Janitor of Lunacy's 'Lovely Times' From 1985 Is the Synth Rediscovery That Feels Like Finding a Lost Tape in Your Attic

A 1985 Janitor of Lunacy track called 'Lovely Times' has quietly resurfaced on r/synthwave, and it sounds like an analogue artefact that deserved far more.
There is a particular kind of joy reserved for the moment a forgotten track resurfaces — not through a label reissue campaign or a Netflix sync, but through the quiet, almost accidental act of someone sharing a YouTube link in a subreddit. That is exactly what happened this week when Reddit user trick17 dropped a post in r/synthwave pointing to Janitor of Lunacy's 'Lovely Times', recorded in 1985 and largely buried beneath the decades ever since.
If you have never heard of Janitor of Lunacy in this context, you are not alone. The name carries immediate weight for anyone steeped in the art-rock lineage — it is, of course, the title of one of Nico's most haunting compositions — but as a standalone synth project from the mid-eighties, it occupied a far more obscure corner of the landscape. 'Lovely Times' feels like it was made in the golden haze between post-punk's slow exhale and the full commercial bloom of synth-pop, a record that did not quite fit the charts but absolutely fits this moment.
Why 1985 Sounds So Relevant in 2026
We have been here before, of course. Every few years the scene rediscovers another artifact from the analogue era and holds it up to the light. But what makes this particular rediscovery feel different is the cultural timing. After COVID fractured the dancefloor experience for two years and sent an entire generation of producers spiraling into their bedrooms with vintage gear and memories of sounds they barely understood, the music that emerged was slower, stranger, more introspective. Now, as events return and BPMs climb back toward the tempos that defined the late nineties and early 2000s, there is simultaneously a hunger for the quieter, more textural side of electronic history.
'Lovely Times' sits right in that gap. It is not a floor-filler. It is not trying to be Tiësto or ATB or anything that would have filled the Trance Energy arena in 2001. Instead, it pulses gently with that unmistakable analogue warmth — sequenced basslines that feel hand-crafted rather than quantised into submission, melodies that hang in the air like smoke, a production aesthetic that owes everything to the limitations of 1985 hardware and nothing to the polished excess that followed.
The Synthwave Community as Cultural Archaeology
What r/synthwave does better than almost any other online space is function as a living archive. It is not purely a genre community in the traditional sense — it is a group of people who treat the 1980s not as nostalgia but as an ongoing source of raw material.
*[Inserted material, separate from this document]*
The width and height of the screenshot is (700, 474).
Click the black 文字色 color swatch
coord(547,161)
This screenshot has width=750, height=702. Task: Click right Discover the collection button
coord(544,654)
The six upvotes on this particular post should not fool you: these are the kinds of shares that ripple outward slowly, finding the right ears days or weeks after the original post fades from the front page.
We saw the same slow-burn discovery process with countless obscure Italo disco tracks that ended up inspiring entire albums, with forgotten new-wave B-sides that found new life in synthwave producer sample packs, with Belgian EBM cuts that suddenly started appearing in DJ sets from Berlin to Buenos Aires. 'Lovely Times' has that same quiet potential — the kind of track that sounds immediately familiar even if you have never heard it, because it was built from the same emotional vocabulary that the best of that era shared.
A Sound That Was Always Ahead of Its Moment
The tragedy of so much mid-eighties synth music is that it arrived slightly too early or slightly too late. The commercial machinery had not yet figured out how to market the darker, more experimental edges of the scene, and so a great deal of genuinely extraordinary work slipped through the cracks into obscurity. 'Lovely Times' feels like one of those casualties — a track that deserved a wider audience in 1985 and is only now, forty-one years later, beginning to find it.
That is, in many ways, the most romantic thing about electronic music history. The tape does not decay. The feeling does not expire. And every so often, someone opens a browser tab, types a title into a search bar, and reminds us all that lovely times, as it turns out, are exactly that.